Airborne radar is a critical tool for studying weather and related hazards, especially over rugged terrain or the open ocean, where other tools can have major limitations. Now, major advances in cellular technology, component miniaturization, and radar antenna simulation software have paved the way for a next-generation radar being designed by NCAR for installation on the NSF/NCAR C-130 aircraft. Instead of relying on a single mechanical rotating dish, this airborne phased array radar (APAR) will incorporate thousands of miniature transmitters and receivers mounted on a octagon shaped plate. It will feature four removable, C-band active electronically scanned array antennas mounted on top, both sides, and the bottom of the aircraft.
NCAR APAR will operate like many radars in one, enabling researchers to sample the atmosphere far more frequently. Data with greatly improved spatial and temporal resolution will be gathered along a plane’s flight track, with significantly reduced signal loss in heavy precipitation. The APAR wavelength (5-cm) allows measurements of storm dynamics and microphysics deeper inside the storms, while allowing the aircraft to remain at a safer distance. The system will also feature dual polarization capability that can distinguish between raindrops, ice crystals, and snowflakes. The result will be improved observations and predictions of dangerous rain and snow events, including severe thunderstorms, hurricanes, winter storms, and other hazardous, difficult-to-study weather conditions.

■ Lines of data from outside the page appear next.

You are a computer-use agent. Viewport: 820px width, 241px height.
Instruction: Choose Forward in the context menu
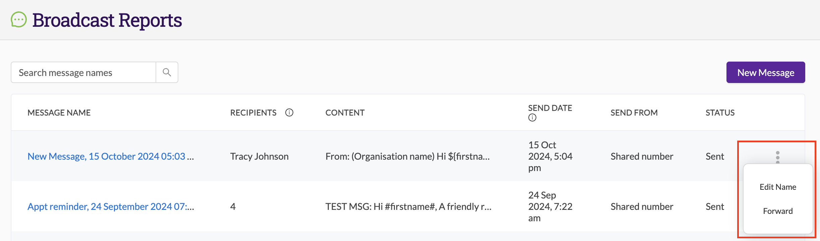pos(778,211)
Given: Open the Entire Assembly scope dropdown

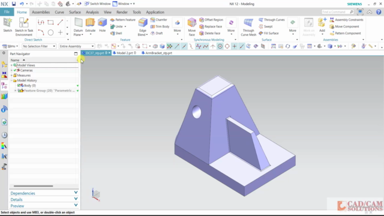Looking at the screenshot, I should tap(77, 46).
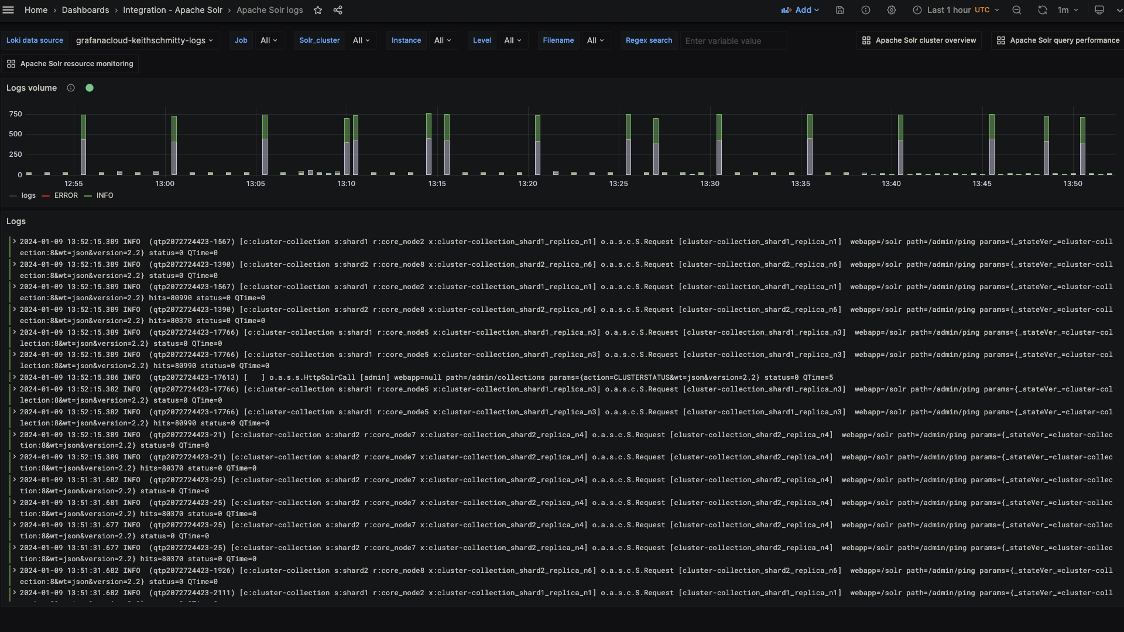Image resolution: width=1124 pixels, height=632 pixels.
Task: Open dashboard insights info icon
Action: pyautogui.click(x=866, y=10)
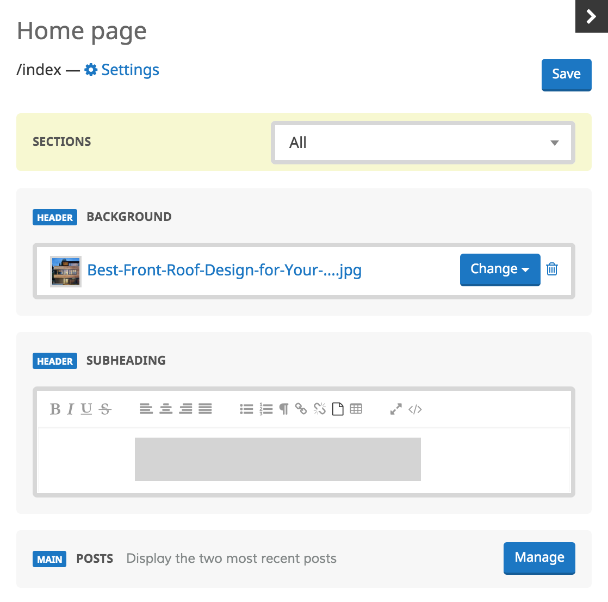The width and height of the screenshot is (608, 602).
Task: Expand the editor to fullscreen
Action: [396, 409]
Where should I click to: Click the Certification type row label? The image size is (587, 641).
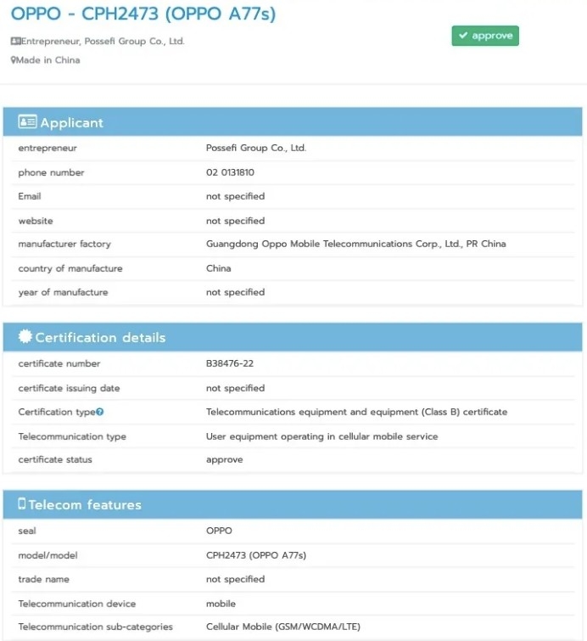coord(56,412)
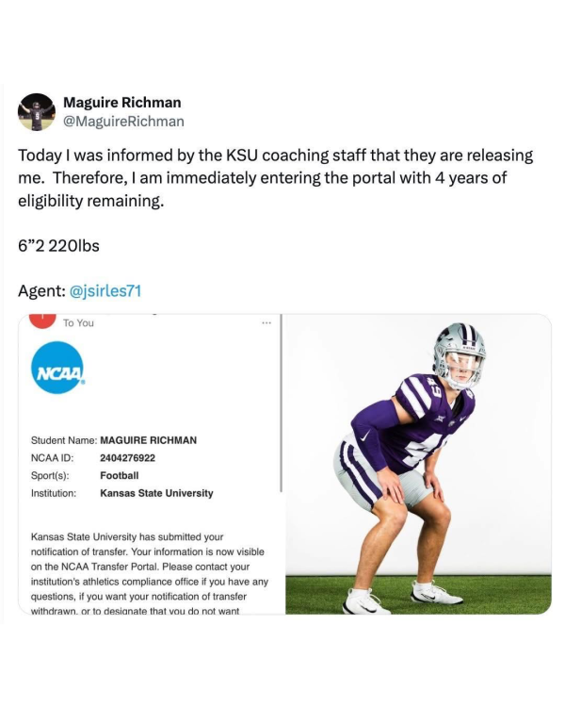The image size is (565, 707).
Task: Click the email screenshot's vertical scrollbar
Action: [x=281, y=403]
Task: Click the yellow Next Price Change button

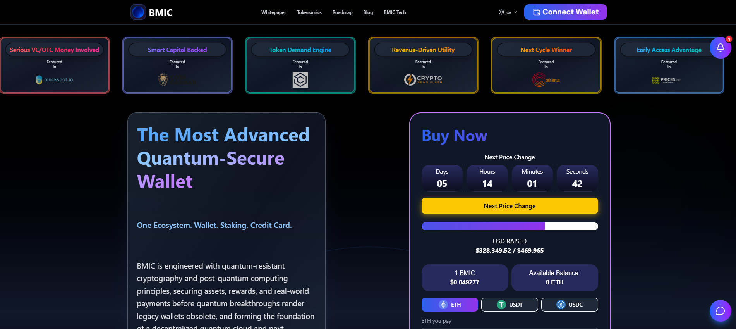Action: (x=510, y=206)
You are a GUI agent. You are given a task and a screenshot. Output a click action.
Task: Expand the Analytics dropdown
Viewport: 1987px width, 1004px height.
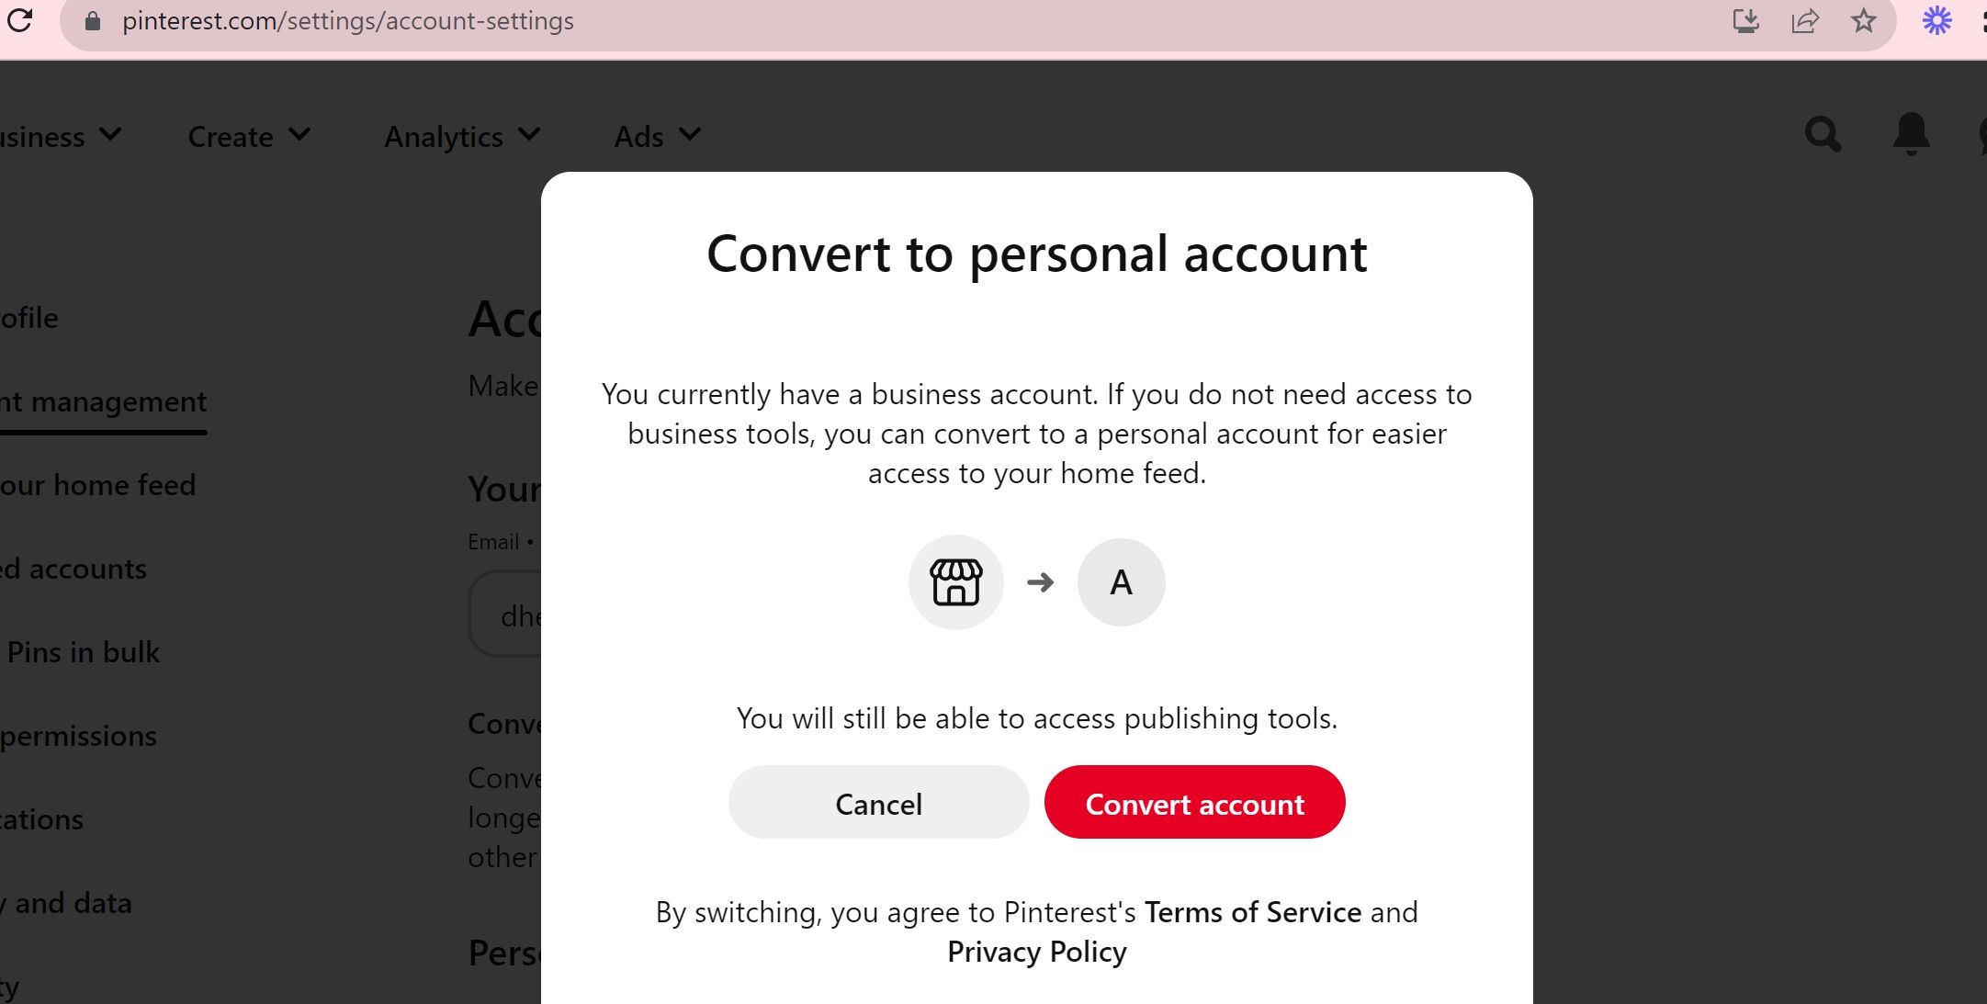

Because APAR will gather much-improved observations of dynamics and microphysics from within storms, its development holds the potential to make significant improvements in understanding, tracking, and forecasting many types of weather, including:
- Tropical cyclones (hurricane genesis, track, intensity change, landfall location, and impacts)
- Severe weather (tornadoes, supercells, squall lines, derechoes, etc.)
- Mountain-related precipitation and flooding
- Winter storms and fronts (blizzards, ice storms, etc.)
- Oceanic weather (showers and thunderstorms)
- Climate processes that connect the ocean and atmosphere (El Niño, La Niña, etc.)